Supernovae: The Universe’s Measuring Sticks
These spectacular explosions, among the brightest to ever be recorded in the night sky, result from the violent deaths of white dwarf stars and provide scientists with a reliable cosmic yardstick. Their brightness and color, combined with information about their host galaxies, allow scientists to calculate their distance and how much the Universe expanded while their light made its journey to us. With enough Type Ia supernovae observations, scientists can measure the Universe’s expansion rate and whether it changes over time.
Although we’ve caught thousands of Type Ia supernovae to date, seeing them once or twice is not enough — there is a goldmine of information in how their fleeting light varies over time. NSF–DOE Vera C. Rubin Observatory will soon begin scanning the southern hemisphere sky every night for ten years, covering the entire hemisphere approximately every few nights. Every time Rubin detects an object changing brightness or position it will send an alert to the science community. With such rapid detection Rubin will be our most powerful tool yet for spotting Type Ia supernovae before they fade away.
Rubin Observatory is jointly funded by the U.S. National Science Foundation and the U.S. Department of Energy’s Office of Science. Rubin is a joint Program of NSF NOIRLab and DOE’s SLAC National Accelerator Laboratory, who will cooperatively operate Rubin.
Dark Energy and the Universe’s Expansion
Scientists like Anais Möller, a member of the Rubin/LSST Dark Energy Science Collaboration, look forward to Rubin’s decade-long Legacy Survey of Space and Time (LSST), during which it’s expected to detect millions of Type Ia supernovae. “The large volume of data from Rubin will give us a sample of all kinds of Type Ia supernovae at a range of distances and in many different types of galaxies,” says Möller.
In fact, Rubin will discover many more Type Ia supernovae in the first few months of the LSST than were used in the initial discovery of dark energy — the mysterious force causing the Universe to expand faster than expected based on gravitational theory.

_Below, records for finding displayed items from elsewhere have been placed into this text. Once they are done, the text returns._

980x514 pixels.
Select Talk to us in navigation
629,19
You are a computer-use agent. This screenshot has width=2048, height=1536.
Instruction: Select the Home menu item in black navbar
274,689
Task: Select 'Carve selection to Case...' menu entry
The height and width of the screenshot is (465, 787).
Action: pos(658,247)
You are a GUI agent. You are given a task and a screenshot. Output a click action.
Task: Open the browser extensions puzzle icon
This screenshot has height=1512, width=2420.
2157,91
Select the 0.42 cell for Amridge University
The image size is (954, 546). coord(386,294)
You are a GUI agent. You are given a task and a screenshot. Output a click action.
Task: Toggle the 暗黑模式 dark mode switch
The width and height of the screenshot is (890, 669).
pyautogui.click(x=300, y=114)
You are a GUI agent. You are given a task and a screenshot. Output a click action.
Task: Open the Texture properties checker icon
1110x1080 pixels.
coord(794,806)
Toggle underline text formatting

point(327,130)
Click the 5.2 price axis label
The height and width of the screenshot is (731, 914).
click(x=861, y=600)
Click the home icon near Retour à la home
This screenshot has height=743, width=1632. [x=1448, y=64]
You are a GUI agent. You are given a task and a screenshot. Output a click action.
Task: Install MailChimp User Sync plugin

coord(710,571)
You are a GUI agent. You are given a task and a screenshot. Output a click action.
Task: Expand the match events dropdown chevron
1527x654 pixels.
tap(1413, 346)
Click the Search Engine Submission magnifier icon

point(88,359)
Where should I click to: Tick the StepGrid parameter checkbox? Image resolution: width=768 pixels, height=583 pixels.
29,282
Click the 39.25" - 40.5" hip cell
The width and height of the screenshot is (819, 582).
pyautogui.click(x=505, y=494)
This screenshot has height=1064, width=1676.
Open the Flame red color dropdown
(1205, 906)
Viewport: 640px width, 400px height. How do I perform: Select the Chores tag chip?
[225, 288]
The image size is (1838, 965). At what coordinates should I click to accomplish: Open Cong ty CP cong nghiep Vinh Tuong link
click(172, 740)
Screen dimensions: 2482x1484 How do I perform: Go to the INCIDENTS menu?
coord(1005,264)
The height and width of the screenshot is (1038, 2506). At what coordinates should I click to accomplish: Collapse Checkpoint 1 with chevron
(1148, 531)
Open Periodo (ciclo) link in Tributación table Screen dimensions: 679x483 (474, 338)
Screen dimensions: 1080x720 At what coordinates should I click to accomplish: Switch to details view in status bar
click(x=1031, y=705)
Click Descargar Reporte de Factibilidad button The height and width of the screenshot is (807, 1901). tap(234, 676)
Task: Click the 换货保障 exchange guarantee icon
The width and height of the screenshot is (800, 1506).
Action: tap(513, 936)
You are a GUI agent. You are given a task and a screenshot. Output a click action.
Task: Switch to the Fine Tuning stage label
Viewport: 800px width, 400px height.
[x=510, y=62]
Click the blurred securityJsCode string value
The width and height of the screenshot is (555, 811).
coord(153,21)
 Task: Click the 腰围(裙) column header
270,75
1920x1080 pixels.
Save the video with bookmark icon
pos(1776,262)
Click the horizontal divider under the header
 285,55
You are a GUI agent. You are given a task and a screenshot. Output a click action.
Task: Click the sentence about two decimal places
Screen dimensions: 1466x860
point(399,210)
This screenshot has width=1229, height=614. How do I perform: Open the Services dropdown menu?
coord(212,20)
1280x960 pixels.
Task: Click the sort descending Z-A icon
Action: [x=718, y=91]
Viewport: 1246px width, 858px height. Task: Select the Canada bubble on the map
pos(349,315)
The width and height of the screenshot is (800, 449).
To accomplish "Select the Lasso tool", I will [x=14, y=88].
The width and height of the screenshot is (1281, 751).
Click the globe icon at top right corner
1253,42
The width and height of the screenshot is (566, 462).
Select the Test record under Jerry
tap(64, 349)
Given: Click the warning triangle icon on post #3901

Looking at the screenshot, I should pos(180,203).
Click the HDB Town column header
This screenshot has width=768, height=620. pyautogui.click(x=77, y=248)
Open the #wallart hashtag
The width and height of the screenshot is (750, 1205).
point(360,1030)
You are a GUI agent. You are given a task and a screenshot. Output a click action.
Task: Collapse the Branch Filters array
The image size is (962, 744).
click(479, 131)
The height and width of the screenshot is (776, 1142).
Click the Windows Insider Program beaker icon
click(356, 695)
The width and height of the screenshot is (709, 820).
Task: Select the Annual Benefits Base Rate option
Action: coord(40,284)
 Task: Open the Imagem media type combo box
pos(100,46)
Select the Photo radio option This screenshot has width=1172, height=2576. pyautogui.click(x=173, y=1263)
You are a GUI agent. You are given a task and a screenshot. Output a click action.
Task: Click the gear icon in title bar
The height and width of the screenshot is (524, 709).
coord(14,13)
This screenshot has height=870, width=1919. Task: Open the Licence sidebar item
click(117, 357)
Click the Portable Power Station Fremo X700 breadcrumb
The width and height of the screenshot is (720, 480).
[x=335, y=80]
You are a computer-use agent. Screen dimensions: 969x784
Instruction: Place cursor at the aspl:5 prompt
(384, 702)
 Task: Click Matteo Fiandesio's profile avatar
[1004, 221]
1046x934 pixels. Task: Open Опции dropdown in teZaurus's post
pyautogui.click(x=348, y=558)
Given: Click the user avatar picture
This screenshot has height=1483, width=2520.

Current measurements hint that dark energy might change over time, which if confirmed could help refine our understanding of the Universe’s age and evolution. That in turn would impact what we understand about how the Universe formed, including how quickly stars and galaxies formed in the early Universe.
Refining Our Cosmic Map
With a much larger set of Type Ia supernovae from across the Universe scientists will be able to refine our existing map of space and time, getting a fuller picture of dark energy’s influence. “The Universe expanding is like a rubber band being stretched. If dark energy is not constant, that would be like stretching the rubber band by different amounts at different points,” says Möller. “I think in the next decade we will be able to constrain whether dark energy is constant or evolving with cosmic time. Rubin will allow us to do that with Type Ia supernovae.”
Every night Rubin Observatory will produce about 20 terabytes of data and generate up to 10 million alerts — no other telescope in history has produced a firehose of data quite like this. It has required scientists to rethink the way they manage rapid alerts and to develop methods and systems to handle the large incoming datasets.
Building the Future of Astronomy
Rubin’s deluge of nightly alerts will be managed and made available to scientists through seven community software systems that will ingest and process these alerts before serving them up to scientists around the world. Möller, together with a large collaboration of scientists across expertises, is developing one of these systems, called Fink.
The software systems collect the alerts from Rubin each night, merge Rubin data with other datasets, and, using machine learning, classify them according to their type, such as kilonovae, variable stars, or Type Ia supernovae, among others. Scientists using one of Rubin’s community systems, like Fink, will be able to sort the massive dataset of alerts according to selected filters, allowing them to quickly home in on the data that are useful for their research.
“Because of the large volumes of data, we can’t do science the same way we did before,” says Möller. “Rubin is a generational shift. And our responsibility is developing the methods that will be used by the next generation.”